Leichtathletik
„Habe versucht, um eine Medaille zu laufen“: Ruben Querinjean blickt auf das WM-Finale zurück
Ruben Querinjean ist am Montag im Finale der Leichtathletik-Weltmeisterschaften über 3.000 Meter Hindernis in die Top Ten der Welt gelaufen – eine Leistung, die er noch vor einigen Monaten selbst für unmöglich gehalten hätte. Mit 24 Stunden Abstand blickte der 23-Jährige im Gespräch mit dem Tageblatt auf das Finale zurück und verriet, dass er während des Rennens sogar von einer Medaille träumte.

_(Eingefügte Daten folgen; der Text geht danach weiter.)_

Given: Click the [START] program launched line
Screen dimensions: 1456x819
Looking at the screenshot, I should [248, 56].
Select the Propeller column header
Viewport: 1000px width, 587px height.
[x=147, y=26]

Ruben Querinjean musste sich nach einem anstrengenden Lauf erst mal abkühlen Foto: FLA
Ein Restaurantbesuch, ein Empfang in der luxemburgischen Botschaft in Tokio und eine Städtebesichtigung: Ruben Querinjean hat es in den Stunden nach seinem Finallauf bei der Leichtathletik-WM ruhig angehen lassen. „Es war ein schöner Tag mit dem ganzen Team“, so der 23-Jährige. „Jetzt werde ich noch zwei Wochen in Japan bleiben, um mit meiner Freundin Urlaub zu machen.“ Ein Urlaub, den er sich wohlverdient hat.